• **Source material**:

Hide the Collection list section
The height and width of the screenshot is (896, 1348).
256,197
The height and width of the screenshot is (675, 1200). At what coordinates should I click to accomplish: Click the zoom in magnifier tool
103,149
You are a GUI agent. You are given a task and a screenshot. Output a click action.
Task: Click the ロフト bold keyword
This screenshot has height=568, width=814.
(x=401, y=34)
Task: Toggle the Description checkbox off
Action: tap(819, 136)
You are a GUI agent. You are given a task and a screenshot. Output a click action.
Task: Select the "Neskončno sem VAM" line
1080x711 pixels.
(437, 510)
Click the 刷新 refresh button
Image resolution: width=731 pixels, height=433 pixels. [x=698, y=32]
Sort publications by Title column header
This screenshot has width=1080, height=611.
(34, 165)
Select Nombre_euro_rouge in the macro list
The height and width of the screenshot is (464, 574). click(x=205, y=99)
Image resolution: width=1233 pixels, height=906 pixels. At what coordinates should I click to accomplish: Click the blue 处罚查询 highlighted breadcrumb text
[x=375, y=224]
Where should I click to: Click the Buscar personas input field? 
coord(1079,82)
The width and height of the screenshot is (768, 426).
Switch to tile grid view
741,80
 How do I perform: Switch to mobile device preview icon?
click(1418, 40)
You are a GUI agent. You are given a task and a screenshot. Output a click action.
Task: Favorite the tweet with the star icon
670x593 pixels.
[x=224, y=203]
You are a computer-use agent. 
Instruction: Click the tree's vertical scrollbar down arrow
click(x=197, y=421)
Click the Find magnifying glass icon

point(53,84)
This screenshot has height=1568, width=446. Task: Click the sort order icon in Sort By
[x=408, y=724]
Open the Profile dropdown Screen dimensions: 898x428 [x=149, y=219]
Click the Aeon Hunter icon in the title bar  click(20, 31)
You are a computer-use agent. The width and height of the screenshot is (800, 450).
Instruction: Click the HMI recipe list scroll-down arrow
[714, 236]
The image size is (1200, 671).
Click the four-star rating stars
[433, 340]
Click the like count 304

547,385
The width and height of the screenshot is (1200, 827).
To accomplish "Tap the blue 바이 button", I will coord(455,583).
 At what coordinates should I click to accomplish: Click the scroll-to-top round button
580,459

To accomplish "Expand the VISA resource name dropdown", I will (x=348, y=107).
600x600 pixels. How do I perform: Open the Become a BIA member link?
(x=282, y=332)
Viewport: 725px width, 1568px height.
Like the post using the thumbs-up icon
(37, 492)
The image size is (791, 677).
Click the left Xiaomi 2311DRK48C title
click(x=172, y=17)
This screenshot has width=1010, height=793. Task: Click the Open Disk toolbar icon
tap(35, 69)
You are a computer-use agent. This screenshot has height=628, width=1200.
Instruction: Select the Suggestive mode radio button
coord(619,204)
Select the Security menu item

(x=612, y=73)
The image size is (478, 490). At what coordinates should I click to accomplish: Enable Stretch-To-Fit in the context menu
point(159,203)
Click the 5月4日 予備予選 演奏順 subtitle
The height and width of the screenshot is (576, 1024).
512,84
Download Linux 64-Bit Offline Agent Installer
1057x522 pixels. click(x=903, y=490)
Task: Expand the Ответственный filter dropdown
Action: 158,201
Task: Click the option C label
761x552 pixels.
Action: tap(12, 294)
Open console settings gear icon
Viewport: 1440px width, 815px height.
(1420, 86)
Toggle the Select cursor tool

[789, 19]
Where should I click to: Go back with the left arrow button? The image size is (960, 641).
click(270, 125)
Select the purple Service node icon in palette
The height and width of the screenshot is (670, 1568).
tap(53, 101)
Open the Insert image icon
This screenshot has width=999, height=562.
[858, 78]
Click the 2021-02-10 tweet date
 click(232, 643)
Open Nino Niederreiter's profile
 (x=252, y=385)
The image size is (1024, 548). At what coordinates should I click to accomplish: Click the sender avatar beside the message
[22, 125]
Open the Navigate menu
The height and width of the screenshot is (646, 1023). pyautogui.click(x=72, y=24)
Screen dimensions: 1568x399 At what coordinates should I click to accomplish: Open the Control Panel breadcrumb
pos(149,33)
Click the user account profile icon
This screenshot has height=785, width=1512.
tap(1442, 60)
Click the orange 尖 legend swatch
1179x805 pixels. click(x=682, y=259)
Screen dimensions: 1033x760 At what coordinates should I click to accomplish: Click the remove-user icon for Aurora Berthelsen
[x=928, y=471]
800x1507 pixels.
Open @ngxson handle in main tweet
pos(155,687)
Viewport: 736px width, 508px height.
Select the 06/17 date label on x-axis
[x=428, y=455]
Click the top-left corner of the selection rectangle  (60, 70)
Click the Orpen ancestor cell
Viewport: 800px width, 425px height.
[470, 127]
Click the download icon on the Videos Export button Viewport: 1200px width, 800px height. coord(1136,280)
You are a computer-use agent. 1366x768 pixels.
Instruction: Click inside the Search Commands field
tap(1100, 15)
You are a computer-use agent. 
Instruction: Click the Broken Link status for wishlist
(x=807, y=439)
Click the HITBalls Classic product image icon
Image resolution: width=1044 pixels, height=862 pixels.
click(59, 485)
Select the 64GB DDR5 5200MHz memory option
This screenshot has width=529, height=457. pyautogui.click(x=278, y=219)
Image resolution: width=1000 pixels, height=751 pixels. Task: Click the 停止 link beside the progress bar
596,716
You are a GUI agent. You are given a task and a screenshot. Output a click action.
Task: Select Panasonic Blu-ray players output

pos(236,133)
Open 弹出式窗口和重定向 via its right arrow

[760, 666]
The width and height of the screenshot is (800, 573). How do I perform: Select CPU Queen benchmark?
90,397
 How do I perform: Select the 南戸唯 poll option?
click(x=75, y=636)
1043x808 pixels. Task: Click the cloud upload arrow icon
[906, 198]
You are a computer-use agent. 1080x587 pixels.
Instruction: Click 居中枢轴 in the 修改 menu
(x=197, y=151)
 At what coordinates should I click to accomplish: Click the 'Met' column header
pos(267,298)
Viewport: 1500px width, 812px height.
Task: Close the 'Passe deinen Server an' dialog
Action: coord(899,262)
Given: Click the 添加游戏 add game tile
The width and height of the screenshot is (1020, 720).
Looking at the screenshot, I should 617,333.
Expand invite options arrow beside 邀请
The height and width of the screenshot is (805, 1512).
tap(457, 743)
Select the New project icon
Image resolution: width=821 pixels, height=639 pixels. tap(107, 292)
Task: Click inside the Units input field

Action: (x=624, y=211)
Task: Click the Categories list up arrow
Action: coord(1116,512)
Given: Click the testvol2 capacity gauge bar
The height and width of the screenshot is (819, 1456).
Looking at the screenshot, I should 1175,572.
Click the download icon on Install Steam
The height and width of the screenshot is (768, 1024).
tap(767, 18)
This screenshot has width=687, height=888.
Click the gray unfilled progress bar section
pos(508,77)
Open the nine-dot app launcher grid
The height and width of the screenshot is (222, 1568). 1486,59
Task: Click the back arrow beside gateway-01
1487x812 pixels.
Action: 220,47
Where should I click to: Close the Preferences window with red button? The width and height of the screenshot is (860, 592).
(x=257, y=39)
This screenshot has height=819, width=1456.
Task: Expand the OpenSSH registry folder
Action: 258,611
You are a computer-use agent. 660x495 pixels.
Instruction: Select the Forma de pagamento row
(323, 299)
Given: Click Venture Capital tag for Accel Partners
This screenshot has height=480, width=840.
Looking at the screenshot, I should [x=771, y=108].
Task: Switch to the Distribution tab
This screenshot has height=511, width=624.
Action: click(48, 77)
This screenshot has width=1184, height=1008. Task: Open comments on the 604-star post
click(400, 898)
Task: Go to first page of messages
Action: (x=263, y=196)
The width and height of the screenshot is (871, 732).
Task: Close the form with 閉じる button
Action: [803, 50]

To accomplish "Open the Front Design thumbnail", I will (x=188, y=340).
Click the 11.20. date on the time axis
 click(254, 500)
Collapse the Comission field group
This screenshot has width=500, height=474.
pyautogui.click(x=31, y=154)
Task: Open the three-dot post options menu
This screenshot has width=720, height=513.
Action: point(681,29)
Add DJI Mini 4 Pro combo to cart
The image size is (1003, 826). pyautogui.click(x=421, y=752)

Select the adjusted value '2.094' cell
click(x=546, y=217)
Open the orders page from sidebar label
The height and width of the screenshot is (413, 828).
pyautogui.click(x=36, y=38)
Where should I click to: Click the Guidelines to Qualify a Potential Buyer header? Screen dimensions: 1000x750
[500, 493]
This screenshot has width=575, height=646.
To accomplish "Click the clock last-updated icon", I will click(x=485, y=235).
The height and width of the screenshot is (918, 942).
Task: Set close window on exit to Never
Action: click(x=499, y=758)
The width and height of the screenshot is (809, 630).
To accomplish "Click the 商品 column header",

• **Exercise brief**:
For this exercise, please output exactly the lines above starting at the line with "The height and width of the screenshot is (413, 828)." and ending at the line with "This screenshot has width=575, height=646.", ends included.

• **Answer to the problem**:
The height and width of the screenshot is (413, 828).
pyautogui.click(x=36, y=38)
Where should I click to: Click the Guidelines to Qualify a Potential Buyer header? Screen dimensions: 1000x750
[500, 493]
This screenshot has width=575, height=646.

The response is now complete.